Secondary Outcome Measures

Name	Time	Method
The Percentage of Participants Achieving Complete Hematological Remission at Week 32	32 Weeks	Complete Hematological Remission at Week 32 was defined as any participant who achieved hematocrit control with a platelet count less than or equal to 400 X 10\^9/L and a white blood cell count less than or equal to 10 X 10\^9/L.
The Percentage of Participants Who Achieved Durable Spleen Volume Reduction at Week 48	48 Weeks	Durable Spleen Volume Reduction was defined as a participant who achieved at least 35% reduction from baseline in spleen volume at Week 32 and maintained that response 48 weeks after randomization.
The Percentage of Participants Achieving a Durable Complete or Partial Clinicohematologic Response at Week 48	48 Weeks	Durable Complete or Partial Clinicohematologic Response was defined as any participant who achieved complete or partial clinicohematologic response per the European LeukemiaNet modified criteria for response in polycythemia vera at Week 32 and maintained that response 48 weeks after randomization.
Duration of the Absence of Phlebotomy Eligibility	256 Weeks	Duration of the absence of phlebotomy eligibility is defined as the time from the first occurrence of absence of phlebotomy eligibility until the date of the first documented progression.
The Percentage of Participants Achieving a Durable Primary Response at Week 48	48 Weeks	Durable Primary Response was defined as any participant who achieved the primary outcome measure and who maintained their response up to 48 weeks after randomization.

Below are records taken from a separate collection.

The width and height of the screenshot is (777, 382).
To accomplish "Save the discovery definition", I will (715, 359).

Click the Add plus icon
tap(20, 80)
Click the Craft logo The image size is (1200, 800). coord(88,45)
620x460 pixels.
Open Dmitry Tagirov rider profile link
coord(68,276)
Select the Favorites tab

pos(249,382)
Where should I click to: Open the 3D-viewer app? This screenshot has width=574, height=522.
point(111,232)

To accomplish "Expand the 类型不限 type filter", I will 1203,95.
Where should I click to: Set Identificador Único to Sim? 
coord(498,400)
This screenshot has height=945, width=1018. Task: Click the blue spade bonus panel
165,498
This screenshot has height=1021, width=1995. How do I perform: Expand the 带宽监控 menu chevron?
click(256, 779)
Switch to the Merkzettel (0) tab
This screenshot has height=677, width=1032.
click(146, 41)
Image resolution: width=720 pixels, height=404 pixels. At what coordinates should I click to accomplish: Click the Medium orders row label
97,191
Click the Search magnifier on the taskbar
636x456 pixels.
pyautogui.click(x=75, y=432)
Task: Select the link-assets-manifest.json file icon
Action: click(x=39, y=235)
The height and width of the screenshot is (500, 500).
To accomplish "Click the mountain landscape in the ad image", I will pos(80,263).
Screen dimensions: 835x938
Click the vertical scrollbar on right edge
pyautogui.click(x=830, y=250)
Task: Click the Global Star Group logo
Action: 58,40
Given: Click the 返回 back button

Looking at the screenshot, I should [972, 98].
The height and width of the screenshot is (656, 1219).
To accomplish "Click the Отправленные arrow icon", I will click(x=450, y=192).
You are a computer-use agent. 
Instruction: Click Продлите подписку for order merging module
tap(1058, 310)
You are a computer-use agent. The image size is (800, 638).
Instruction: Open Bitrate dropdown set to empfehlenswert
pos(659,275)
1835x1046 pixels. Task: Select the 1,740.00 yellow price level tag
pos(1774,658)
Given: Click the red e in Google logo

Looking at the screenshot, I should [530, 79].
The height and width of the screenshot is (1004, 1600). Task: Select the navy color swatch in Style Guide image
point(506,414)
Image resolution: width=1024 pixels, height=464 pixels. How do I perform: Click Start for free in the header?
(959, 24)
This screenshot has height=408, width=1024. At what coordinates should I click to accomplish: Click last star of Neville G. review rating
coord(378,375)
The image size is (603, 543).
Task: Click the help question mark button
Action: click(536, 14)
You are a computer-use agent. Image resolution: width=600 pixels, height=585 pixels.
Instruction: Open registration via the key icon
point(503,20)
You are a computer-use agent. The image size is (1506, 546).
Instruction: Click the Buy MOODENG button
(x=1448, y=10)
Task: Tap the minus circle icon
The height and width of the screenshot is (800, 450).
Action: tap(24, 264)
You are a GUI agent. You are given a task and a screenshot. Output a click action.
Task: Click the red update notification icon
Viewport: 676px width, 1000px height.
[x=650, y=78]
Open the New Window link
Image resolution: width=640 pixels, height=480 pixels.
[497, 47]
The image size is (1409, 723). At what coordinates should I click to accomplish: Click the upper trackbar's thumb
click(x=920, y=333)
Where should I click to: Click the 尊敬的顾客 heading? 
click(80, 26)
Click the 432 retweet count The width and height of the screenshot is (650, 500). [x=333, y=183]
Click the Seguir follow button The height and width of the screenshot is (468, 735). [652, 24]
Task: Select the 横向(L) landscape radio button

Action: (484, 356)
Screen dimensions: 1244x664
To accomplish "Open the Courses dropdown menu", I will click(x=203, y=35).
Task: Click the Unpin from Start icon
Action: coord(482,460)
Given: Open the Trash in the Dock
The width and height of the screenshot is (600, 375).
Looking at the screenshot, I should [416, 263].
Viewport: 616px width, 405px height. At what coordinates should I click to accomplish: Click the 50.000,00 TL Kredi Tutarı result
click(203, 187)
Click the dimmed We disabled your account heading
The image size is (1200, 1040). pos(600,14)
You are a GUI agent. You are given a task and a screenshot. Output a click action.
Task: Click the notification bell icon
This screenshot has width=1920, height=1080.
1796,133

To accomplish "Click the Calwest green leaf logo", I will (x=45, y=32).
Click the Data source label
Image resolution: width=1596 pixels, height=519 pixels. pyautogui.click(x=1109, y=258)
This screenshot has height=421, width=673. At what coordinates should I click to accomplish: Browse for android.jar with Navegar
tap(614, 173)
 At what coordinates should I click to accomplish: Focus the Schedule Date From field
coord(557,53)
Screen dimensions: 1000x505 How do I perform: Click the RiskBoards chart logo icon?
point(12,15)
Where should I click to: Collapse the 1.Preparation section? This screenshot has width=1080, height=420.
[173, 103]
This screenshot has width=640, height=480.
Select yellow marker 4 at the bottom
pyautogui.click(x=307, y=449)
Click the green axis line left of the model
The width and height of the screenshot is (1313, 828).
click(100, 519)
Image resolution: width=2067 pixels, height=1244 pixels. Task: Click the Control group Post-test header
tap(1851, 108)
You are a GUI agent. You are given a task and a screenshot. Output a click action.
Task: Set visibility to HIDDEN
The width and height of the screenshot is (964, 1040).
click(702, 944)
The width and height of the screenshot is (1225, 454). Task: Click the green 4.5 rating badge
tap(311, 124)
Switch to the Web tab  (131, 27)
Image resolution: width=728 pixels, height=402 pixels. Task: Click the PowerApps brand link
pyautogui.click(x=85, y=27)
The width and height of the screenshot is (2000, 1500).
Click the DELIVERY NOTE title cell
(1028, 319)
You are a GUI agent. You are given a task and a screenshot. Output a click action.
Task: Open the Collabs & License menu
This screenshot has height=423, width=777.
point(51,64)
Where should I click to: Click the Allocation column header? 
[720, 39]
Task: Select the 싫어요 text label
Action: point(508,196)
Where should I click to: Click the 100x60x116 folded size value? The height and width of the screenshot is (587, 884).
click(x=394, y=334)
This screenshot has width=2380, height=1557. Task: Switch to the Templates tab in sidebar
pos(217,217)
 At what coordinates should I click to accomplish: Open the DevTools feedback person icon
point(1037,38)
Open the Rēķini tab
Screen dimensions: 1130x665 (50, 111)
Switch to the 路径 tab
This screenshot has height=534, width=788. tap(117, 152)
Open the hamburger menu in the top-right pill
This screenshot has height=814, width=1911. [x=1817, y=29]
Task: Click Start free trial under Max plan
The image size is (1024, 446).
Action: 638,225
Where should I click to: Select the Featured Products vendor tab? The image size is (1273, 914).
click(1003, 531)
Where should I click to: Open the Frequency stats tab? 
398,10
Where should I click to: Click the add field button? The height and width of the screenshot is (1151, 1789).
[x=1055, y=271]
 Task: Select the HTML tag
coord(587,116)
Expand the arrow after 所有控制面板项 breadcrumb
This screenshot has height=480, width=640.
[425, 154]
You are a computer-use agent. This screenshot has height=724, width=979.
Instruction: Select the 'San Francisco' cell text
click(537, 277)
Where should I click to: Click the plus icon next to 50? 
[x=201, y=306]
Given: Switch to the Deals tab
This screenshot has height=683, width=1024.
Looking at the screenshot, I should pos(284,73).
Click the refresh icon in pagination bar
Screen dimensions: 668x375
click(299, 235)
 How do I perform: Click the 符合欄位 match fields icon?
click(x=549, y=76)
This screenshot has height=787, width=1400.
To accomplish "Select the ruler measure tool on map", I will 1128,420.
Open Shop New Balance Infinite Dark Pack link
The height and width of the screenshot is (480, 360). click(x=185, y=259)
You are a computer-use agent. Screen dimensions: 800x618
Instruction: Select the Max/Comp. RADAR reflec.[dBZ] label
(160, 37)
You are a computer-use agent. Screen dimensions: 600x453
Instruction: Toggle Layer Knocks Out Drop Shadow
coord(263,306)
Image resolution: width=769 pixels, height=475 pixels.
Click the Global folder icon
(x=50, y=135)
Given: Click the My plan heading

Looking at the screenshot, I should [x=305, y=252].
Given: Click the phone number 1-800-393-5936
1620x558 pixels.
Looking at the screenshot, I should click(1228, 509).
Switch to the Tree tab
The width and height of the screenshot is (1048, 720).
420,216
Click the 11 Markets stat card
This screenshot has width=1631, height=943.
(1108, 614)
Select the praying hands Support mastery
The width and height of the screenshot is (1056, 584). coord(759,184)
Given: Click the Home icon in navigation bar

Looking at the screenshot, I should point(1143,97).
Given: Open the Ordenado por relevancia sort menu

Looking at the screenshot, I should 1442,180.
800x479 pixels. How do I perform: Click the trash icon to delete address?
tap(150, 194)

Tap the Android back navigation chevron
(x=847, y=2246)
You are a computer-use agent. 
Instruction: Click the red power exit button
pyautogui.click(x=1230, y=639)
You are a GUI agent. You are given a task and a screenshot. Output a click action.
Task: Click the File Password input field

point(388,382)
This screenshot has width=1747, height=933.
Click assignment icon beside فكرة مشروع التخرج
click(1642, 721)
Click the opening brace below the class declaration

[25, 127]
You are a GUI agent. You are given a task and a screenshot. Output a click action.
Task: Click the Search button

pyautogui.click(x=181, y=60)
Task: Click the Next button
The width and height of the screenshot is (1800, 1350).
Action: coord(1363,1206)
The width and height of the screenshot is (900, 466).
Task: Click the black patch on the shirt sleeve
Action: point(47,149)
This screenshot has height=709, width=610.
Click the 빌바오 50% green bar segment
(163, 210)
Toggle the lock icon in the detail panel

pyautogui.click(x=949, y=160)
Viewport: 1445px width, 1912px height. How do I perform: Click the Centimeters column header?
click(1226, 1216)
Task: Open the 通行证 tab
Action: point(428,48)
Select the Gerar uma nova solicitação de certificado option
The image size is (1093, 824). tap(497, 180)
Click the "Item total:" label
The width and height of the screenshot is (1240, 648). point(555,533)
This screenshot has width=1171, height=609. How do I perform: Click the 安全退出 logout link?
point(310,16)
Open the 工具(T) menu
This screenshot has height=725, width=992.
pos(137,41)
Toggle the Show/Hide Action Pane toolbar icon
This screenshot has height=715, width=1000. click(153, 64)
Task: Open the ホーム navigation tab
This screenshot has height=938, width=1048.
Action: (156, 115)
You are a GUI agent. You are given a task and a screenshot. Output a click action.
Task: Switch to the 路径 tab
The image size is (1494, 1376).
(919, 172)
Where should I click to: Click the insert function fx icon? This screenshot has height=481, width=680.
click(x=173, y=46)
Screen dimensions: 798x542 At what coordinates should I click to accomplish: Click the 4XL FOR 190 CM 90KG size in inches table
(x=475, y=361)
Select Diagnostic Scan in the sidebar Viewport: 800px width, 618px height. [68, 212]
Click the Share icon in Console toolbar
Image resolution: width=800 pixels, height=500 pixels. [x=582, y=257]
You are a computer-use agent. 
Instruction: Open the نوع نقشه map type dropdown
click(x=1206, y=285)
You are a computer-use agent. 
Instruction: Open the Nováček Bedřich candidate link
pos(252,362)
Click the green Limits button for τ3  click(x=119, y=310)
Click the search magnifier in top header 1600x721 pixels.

The Percentage of Participants Who Achieved a Durable Hematocrit Control at Week 48	48 Weeks	Durable Hematocrit Control was defined as any participant who achieved phlebotomy eligibility independence from Week 8 to Week 32 and maintained hematocrit control up to 48 weeks after randomization.
Duration of Reduction in Spleen Volume	256 Weeks	Duration of spleen volume reduction is defined as the time from the first occurrence of a \>=35% reduction from baseline in spleen volume until the date of the first documented progression.
The Percentage of Participants Who Achieved a Durable Complete Hematological Remission at Week 48	48 Weeks	Durable Complete Hematological Remission was defined as any participant who achieved Complete Hematological Remission at Week 32 and maintained their response up to 48 weeks after randomization.
Estimated Duration of the Primary Response	Through study completion, analysis was conducted when all participants had completed the Week 80 visit or discontinued the study	Duration of the primary response is defined as the time from the first occurrence when both components of the primary endpoint are met until the date of the first documented disease progression (end of response).; Kaplan-Meier estimates are provided for duration of primary response.
The Percentage of Participants Who Achieved Overall Clinicohematologic Response at Week 32	32 Weeks	Overall Clinicohematologic Response is defined as any participant who achieved a complete or partial clinicohematologic response per the European LeukemiaNet modified criteria for response in polycythemia vera (PV). A Complete Response (CR) is defined as: hematocrit control, spleen volume reduction at least 35% from baseline, platelet count less than or equal to 400 x 10(9)/L, and white blood cell count less than or equal to 10 x 10(9)/L. A Partial Response (PR) is defined as hematocrit control or response in all 3 of the other criteria.
Estimated Duration of the Complete Hematological Remission	Through study completion, analysis was conducted when all participants had completed the Week 80 visit or discontinued the study	Duration of the complete hematological remission is defined as the time from the first occurrence of complete hematological remission until the date of the first documented progression (end of response).; Kaplan-Meier estimates are provided for duration of complete hematological remission.
Duration of The Overall Clinicohematologic Response	256 Weeks	Duration of the overall clinicohematologic response was defined as the time from the first occurrence of complete response (CR) or partial response (PR) until the date of the first documented disease progression.